Why did ChatGPT Health under-triage emergencies?

Question

Hans Steiner · Accepted Answer

Study finds the AI underestimated severity in many cases

A structured academic evaluation of OpenAI’s health-focused chatbot tested its triage recommendations against a set of emergency scenarios and found that the system underestimated how urgently many patients needed care. In the study, roughly half of the vignettes representing medical emergencies received advice that downplayed the severity, a pattern experts say could delay critical care for some users.

The investigators presented realistic clinical prompts and compared the chatbot’s disposition recommendations against established triage standards. Under-triaging means advising lower-acuity actions—such as home care or routine outpatient follow-up—when emergency department evaluation or urgent intervention would be appropriate.

Why this matters:

Delayed recognition of emergencies can worsen outcomes for time-sensitive conditions like heart attack, sepsis, stroke, and severe infections.
Millions of people will encounter consumer-facing chatbots; if advice systematically underestimates danger, reliance on these tools could produce widespread harm.

Key implications and next steps

Human oversight: Clinicians should remain central to triage decisions; AI tools can support but not replace judgement.
Transparency and testing: AI health tools need rigorous, independent validation and clear limits communicated to users.
Product updates: Developers must refine models and safety guards to reduce under-triage errors and escalate high-risk flags.

The study underscores that while generative AI can help expand access to health information, its current triage performance requires caution. Regulators, developers, and health systems will need to set stronger safety standards and monitor real-world outcomes as these tools scale.

Pixel coordinate grounding rows:

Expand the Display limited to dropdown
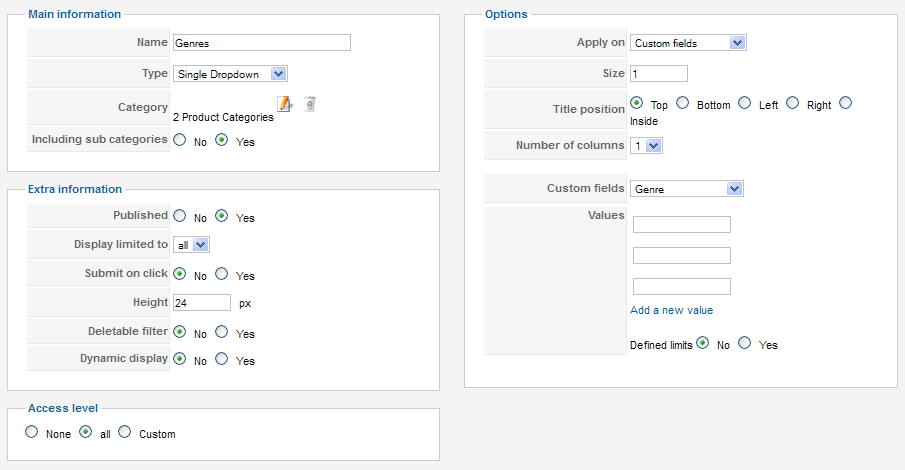Viewport: 905px width, 470px height. click(192, 245)
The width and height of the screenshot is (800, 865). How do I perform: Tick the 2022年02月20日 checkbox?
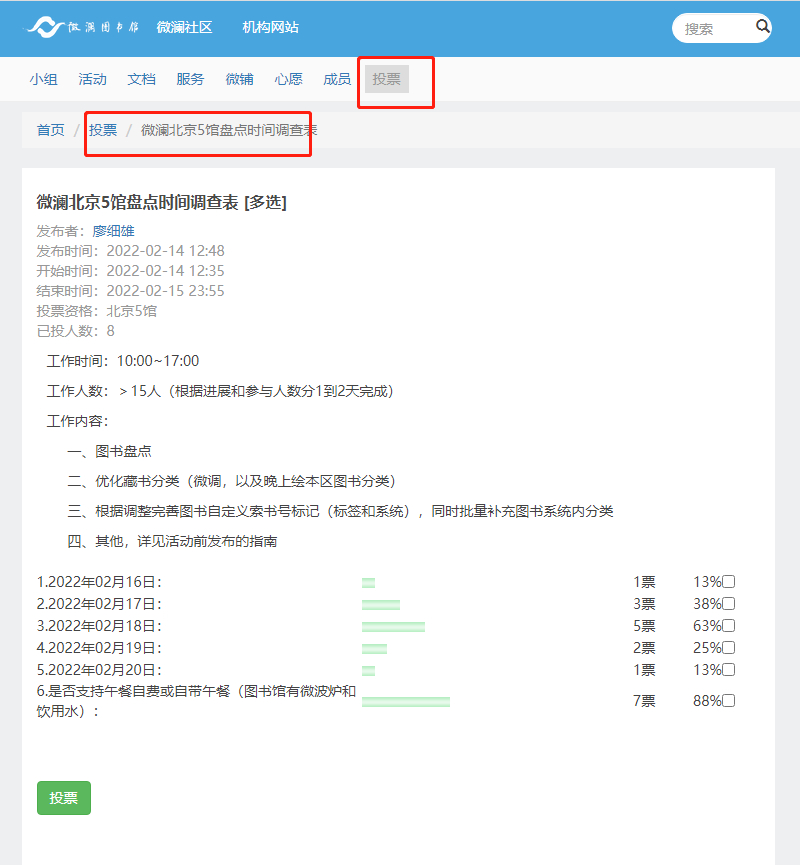tap(729, 670)
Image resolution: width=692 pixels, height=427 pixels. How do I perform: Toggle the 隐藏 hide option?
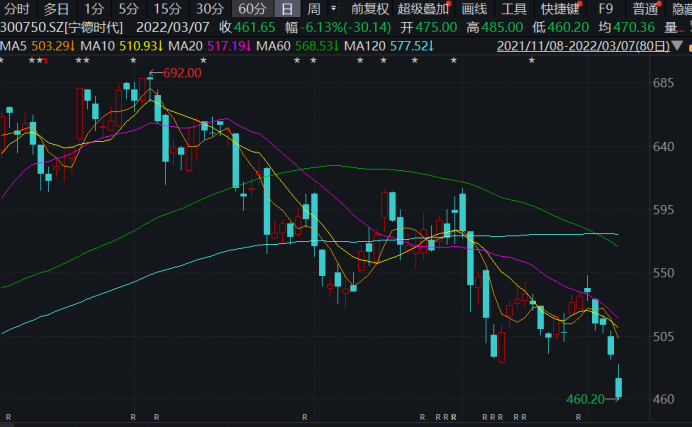point(682,8)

## TASK INSTRUCTIONS
Could you extract, word for word, the part of the ChatGPT Health triage thread that begins at the words "Millions of people" and stops after "communicated to users."?

## RESPONSE BOX
Millions of people will encounter consumer-facing chatbots; if advice systematically underestimates danger, reliance on these tools could produce widespread harm.

Key implications and next steps

Human oversight: Clinicians should remain central to triage decisions; AI tools can support but not replace judgement.
Transparency and testing: AI health tools need rigorous, independent validation and clear limits communicated to users.